Guilty pleas to violating Canada’s Meat Inspection Act have now led to individual and corporate fines totaling $125,000, the Canadian Food Inspection Agency reports.
Cameron Leth and Wheatland Select Organic Turkey Ltd., in a joint submission, pled guilty last Dec. 18 at Lethbridge Provincial Court to violating section 7. (b) of the Meat Inspection Act.
Provincial Court Justice D.G. Redman now has fined Mr. Leth, $50,000 for violating one count of section 7. (b) of the Meat Inspection Act.
The court also fined Wheatland Select Organic Turkey Ltd., a total of $75,000 for violating three counts of 7. (b) of the Meat Inspection Act.

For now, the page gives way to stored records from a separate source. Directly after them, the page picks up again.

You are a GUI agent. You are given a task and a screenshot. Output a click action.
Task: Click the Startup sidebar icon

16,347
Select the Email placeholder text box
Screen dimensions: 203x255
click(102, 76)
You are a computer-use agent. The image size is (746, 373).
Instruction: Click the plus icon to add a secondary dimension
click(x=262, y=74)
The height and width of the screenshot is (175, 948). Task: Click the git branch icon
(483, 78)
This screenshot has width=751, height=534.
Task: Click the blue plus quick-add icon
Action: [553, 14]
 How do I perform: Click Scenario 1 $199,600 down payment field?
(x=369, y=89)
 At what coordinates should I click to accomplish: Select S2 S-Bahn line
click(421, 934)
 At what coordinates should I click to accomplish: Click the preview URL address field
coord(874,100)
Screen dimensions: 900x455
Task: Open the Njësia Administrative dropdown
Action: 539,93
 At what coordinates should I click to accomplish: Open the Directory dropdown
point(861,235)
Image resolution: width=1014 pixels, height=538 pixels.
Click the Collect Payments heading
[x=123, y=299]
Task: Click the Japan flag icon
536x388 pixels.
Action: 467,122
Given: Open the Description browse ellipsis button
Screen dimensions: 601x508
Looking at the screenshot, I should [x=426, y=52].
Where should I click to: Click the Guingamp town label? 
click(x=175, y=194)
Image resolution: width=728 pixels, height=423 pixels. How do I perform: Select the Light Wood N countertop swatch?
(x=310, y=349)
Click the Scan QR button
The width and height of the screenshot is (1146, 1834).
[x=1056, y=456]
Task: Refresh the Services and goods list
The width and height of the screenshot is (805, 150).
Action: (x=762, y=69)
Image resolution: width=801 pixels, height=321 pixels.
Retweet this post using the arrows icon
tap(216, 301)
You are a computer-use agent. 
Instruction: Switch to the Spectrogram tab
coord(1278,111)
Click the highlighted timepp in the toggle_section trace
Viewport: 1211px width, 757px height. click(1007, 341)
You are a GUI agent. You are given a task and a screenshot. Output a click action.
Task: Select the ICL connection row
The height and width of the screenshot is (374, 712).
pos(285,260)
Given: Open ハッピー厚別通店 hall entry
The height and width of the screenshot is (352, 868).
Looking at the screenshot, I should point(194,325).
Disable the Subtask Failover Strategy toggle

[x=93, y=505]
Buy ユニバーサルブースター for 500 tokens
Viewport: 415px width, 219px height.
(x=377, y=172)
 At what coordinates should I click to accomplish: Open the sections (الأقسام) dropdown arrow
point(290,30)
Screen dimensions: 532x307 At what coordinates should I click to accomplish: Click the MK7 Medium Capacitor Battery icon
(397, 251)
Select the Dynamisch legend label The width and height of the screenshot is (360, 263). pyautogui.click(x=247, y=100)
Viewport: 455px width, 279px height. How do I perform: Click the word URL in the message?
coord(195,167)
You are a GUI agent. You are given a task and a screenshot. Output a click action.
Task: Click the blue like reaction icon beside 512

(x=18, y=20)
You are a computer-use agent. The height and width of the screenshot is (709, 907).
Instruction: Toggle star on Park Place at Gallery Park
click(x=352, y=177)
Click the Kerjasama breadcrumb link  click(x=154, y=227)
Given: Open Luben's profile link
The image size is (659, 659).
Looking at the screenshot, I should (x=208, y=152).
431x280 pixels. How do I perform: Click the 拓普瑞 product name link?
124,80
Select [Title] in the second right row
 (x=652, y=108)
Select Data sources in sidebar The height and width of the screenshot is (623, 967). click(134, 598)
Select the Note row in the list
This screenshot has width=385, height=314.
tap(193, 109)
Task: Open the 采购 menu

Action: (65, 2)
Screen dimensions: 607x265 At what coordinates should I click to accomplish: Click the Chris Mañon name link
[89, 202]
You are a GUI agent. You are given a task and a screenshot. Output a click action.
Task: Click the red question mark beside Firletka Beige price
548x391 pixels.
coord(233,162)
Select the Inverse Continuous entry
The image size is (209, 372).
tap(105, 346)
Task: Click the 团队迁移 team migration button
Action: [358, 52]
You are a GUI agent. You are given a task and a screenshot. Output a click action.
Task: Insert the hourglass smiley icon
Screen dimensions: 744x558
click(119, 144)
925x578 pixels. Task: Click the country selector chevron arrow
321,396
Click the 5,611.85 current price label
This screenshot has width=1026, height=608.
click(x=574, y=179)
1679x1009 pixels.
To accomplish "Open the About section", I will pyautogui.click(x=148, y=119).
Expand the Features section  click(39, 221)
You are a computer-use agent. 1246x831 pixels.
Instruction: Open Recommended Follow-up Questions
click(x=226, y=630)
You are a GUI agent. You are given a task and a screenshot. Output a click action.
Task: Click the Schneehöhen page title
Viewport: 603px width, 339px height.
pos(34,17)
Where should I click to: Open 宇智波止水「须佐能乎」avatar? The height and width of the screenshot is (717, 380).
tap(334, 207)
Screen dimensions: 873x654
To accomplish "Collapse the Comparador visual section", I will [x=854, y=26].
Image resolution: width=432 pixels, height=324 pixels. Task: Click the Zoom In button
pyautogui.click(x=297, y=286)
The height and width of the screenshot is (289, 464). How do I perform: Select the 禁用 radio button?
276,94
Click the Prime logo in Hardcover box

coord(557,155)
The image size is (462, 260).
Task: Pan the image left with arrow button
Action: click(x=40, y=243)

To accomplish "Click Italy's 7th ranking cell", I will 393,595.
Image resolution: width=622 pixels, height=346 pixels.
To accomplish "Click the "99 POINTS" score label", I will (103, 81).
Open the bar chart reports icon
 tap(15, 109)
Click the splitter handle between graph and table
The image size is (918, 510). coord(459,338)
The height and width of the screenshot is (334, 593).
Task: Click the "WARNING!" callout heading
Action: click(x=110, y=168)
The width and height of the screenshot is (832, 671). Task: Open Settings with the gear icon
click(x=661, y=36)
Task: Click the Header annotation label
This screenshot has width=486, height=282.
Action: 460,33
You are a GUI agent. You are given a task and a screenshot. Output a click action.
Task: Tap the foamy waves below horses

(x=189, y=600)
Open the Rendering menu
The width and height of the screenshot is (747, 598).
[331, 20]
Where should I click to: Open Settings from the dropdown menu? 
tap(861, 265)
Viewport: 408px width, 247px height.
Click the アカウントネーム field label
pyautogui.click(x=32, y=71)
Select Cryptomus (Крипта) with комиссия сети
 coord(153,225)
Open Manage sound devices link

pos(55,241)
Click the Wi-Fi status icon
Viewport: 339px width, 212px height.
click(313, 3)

The CFIA provided these details:
Section 7. (b) of the Meat Inspection Act states:
No person shall export a meat product out of Canada unless:
(b) that person provides an inspector with evidence satisfactory to the Minister that the meat product meets the requirements of the country to which it is being exported.
After a CFIA investigation, it was found that between the dates of October 2003 and December 2005, Mr. Leth failed to forward related meat samples to a laboratory for a microbiological analysis for the presence of Salmonella and Escherichia coli before exporting his product to the USA.
Mr. Leth was also found to have submitted analytical reports that were copies of those that had been previously completed by the laboratory, with changed dates and lot numbers.
The CFIA is responsible for enforcing a variety of federal legislation including the Meat Inspection Act and its regulations. Its jurisdiction is limited to the enforcement of these Acts and their Regulations.
CFIA protects consumers by contributing to food safety, the protection of plants, and the health of animals in Canada.